Key Investment Factors
Growth Potential
Sustained growth from secular trends in AEC (infrastructure, construction digitization), manufacturing digital transformation, and media/entertainment; expansion of ACC, Fusion, and Industry Clouds; internationalization and mid-market expansion fueling multi-year ARR growth; higher ASPs driven by Fusion extensions and add-ons.
Profitability Risk
Near-term margin headwinds from the transition to the new transaction model and co-terming; execution risk in rolling out in Europe and other geographies; competition from Dassault Systèmes and PTC; macro/macro-policy/geopolitical risk affecting customer IT budgets; potential variability in larger enterprise deals and M&E project cycles due to strikes and geopolitical events.
Financial Position
Strong liquidity with $1.513B cash and $1.878B cash+short-term investments; debt level of ~$2.603B with net debt ~$1.09B; robust RPO ($5.9B) and current RPO of $3.9B; disciplined buyback program ($115M in Q2) and ongoing capital return strategy; high gross margins (~90%) and improving operating margins as the model transition progresses.
SWOT Analysis
Strengths
Diversified product portfolio across AEC, manufacturing, and Media & Entertainment with end-to-end cloud-enabled workflows (ACC, BIM, Fusion).

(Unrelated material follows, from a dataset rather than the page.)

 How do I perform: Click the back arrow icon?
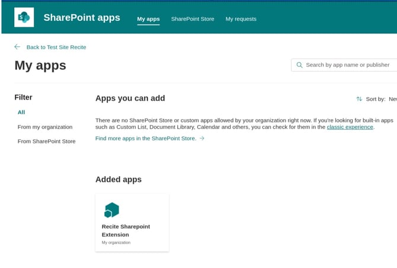(x=17, y=47)
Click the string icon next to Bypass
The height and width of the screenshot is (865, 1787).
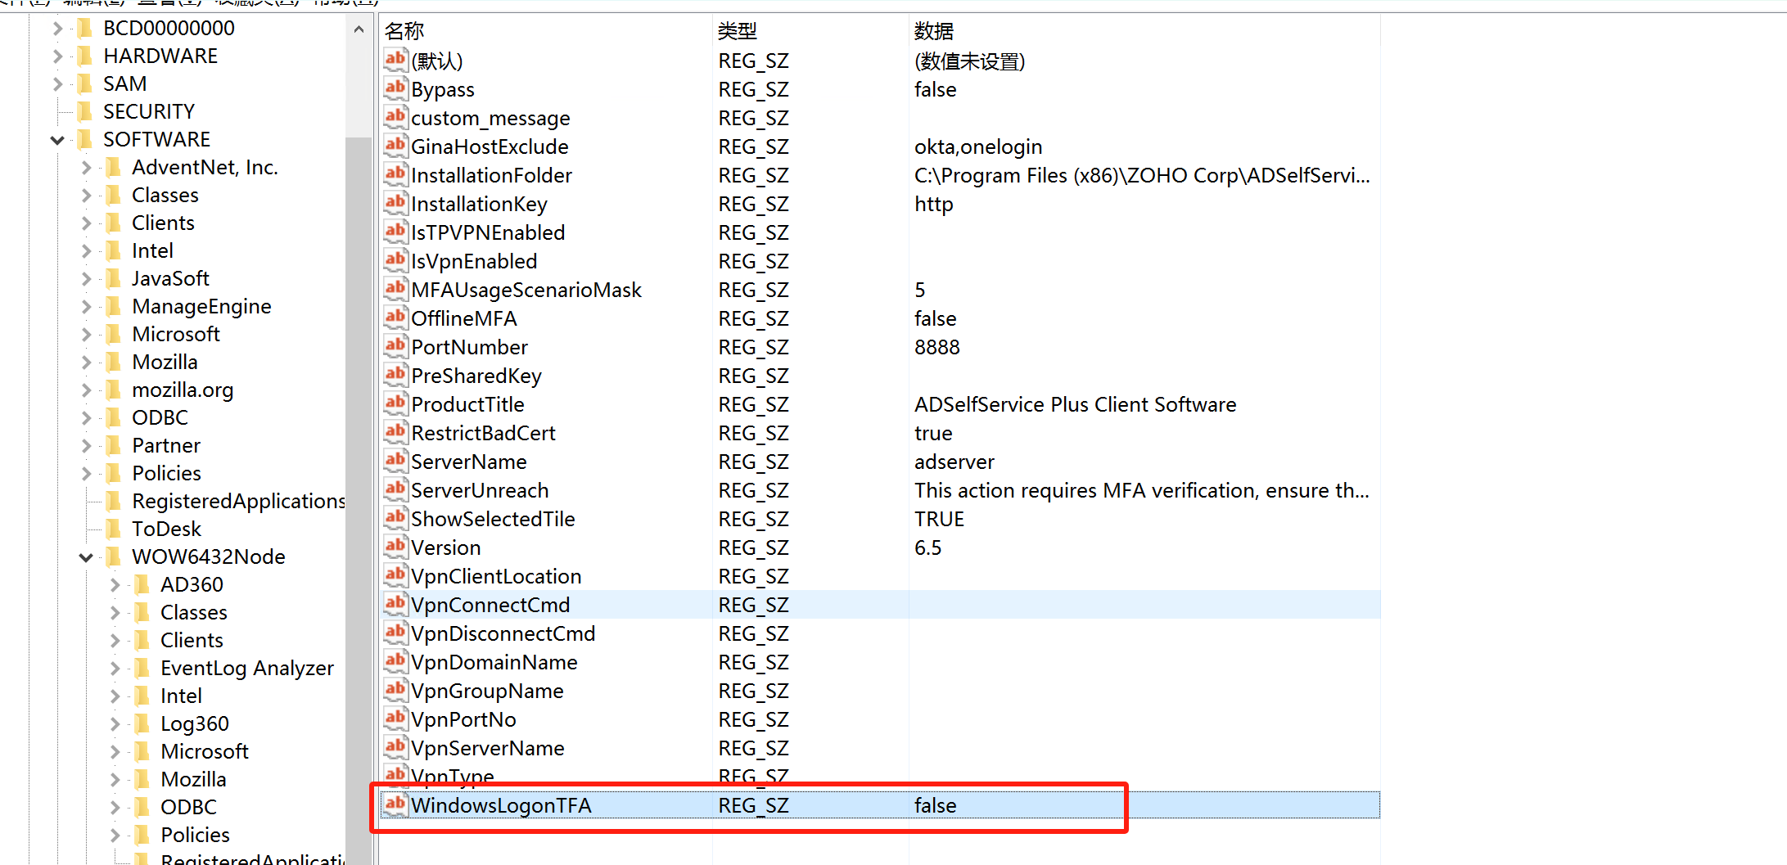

Very high gross margins (~90%) and strong annual subscription model.
Healthy renewal dynamics and a broad, global customer base with expanding international footprint.
Solid cash generation and disciplined capital allocation (buybacks, debt management) supporting shareholder value.
Clear strategic focus on platform acceleration and AI-enabled product velocity to improve efficiency.
Weaknesses
Near-term gross-to-operating margin headwinds from the transition to the new transaction model and co-terming effects.
Geographic softness in China and Korea; M&E softness due to Hollywood strikes; macro-driven demand variability.
Transitional timing risk as Western Europe rollout occurs and CFO search completes; execution risk in the Go-To-Market transformation.
Reliance on renewals for steady revenue; channel dynamics during transition may introduce quarterly volatility.
Opportunities
Accelerated monetization from ACC and Fusion extensions; higher attach rates and ASPs through digital ecosystem.
Expansion in Europe and other international markets; increased mid-market penetration.
Capitalizing on the LA28 partnership to showcase BIM/Construction Cloud capabilities and drive pipeline.
Further efficiency gains from the new transaction model and S&M productivity improvements.
Threats
Competition from DS (Dassault Systèmes) and PTC in design-to-build ecosystems.
Macro uncertainty and potential IT budget contractions; regulatory/currency headwinds in non-U.S. markets.
Potential delays in enterprise-wide contracts due to geopolitical or policy shifts; execution risk in global rollout.